Recently, I’ve been working with some kind of GIS application. The main purpose is to automate a very cumbersome repetitive task. I have been developing sceneries for a flight simulation platform. Buildings, landmarks, houses and all these stuff should be place in real geographic locations. My python based program should auto generate this scenery based on a given GeoJson Data. This GeoJson data is a json file consist of millions of data for a specific region on earth. So I have to process millions of data.
As you can see, we have analyzed & processed 1.5M of data. That is just 1 single tile on the earth.
Python has its own built-in json package that parses a json file. The problem with this package architecture is it loads the whole json data in its memory at once and then let’s you iterate on it. Imagine, millions of data being loaded to memory? This is a big problem and we get this “MemoryError” during parse.
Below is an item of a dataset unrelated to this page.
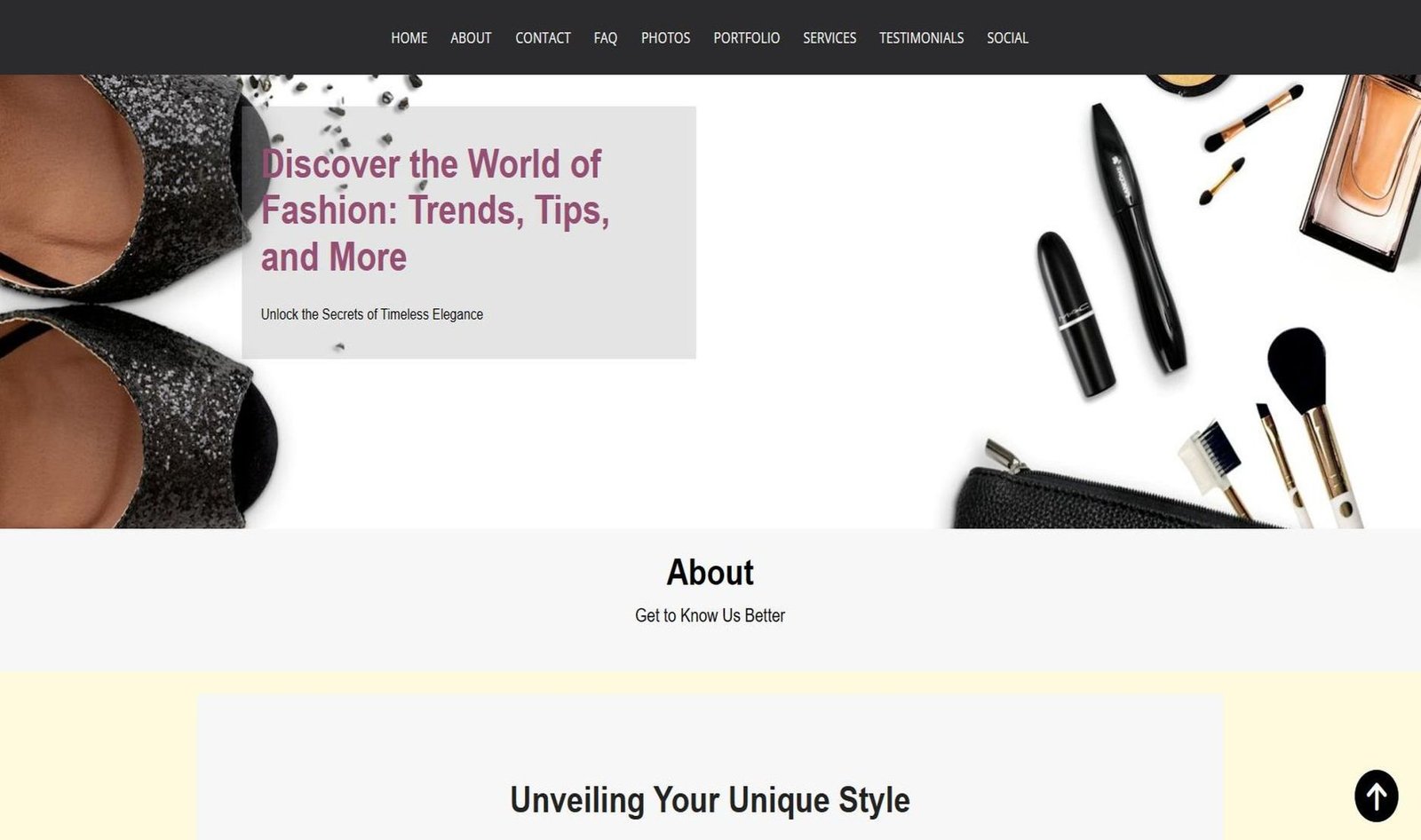Read TESTIMONIALS via the navigation

921,38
I found a brilliant 3rd party open source json package, which is ijson
This library uses streaming technique to iterate data on a given key. Instead of loading all data at once in its memory, it instead gives you a generator function which you can iterate in a streaming behavior. So it does not need to load all data at once which will probably throw a Memory Error.
If you have a json data which have a structure like this:
"features": [ millions of data here.. ]
You will iterate it using ijson like this:
with open(self.geojson_path, "r", encoding="utf8") as geo_data_file:
items = ijson.items(geo_data_file, 'features.item')
for item in items:
# more process here..
As you can see, iterating is simple, if you have a key say “features” in a json structure which contains an array of millions of data, you can target it using “feature.item” and it returns a generator which let’s you iterate on the data in a streaming fashion.
DOWNSIDE: because it is a generator and iterates in a streaming fashion, len() function does not work here. But there are always workaround on it. What is important is we are able to parse our large json file.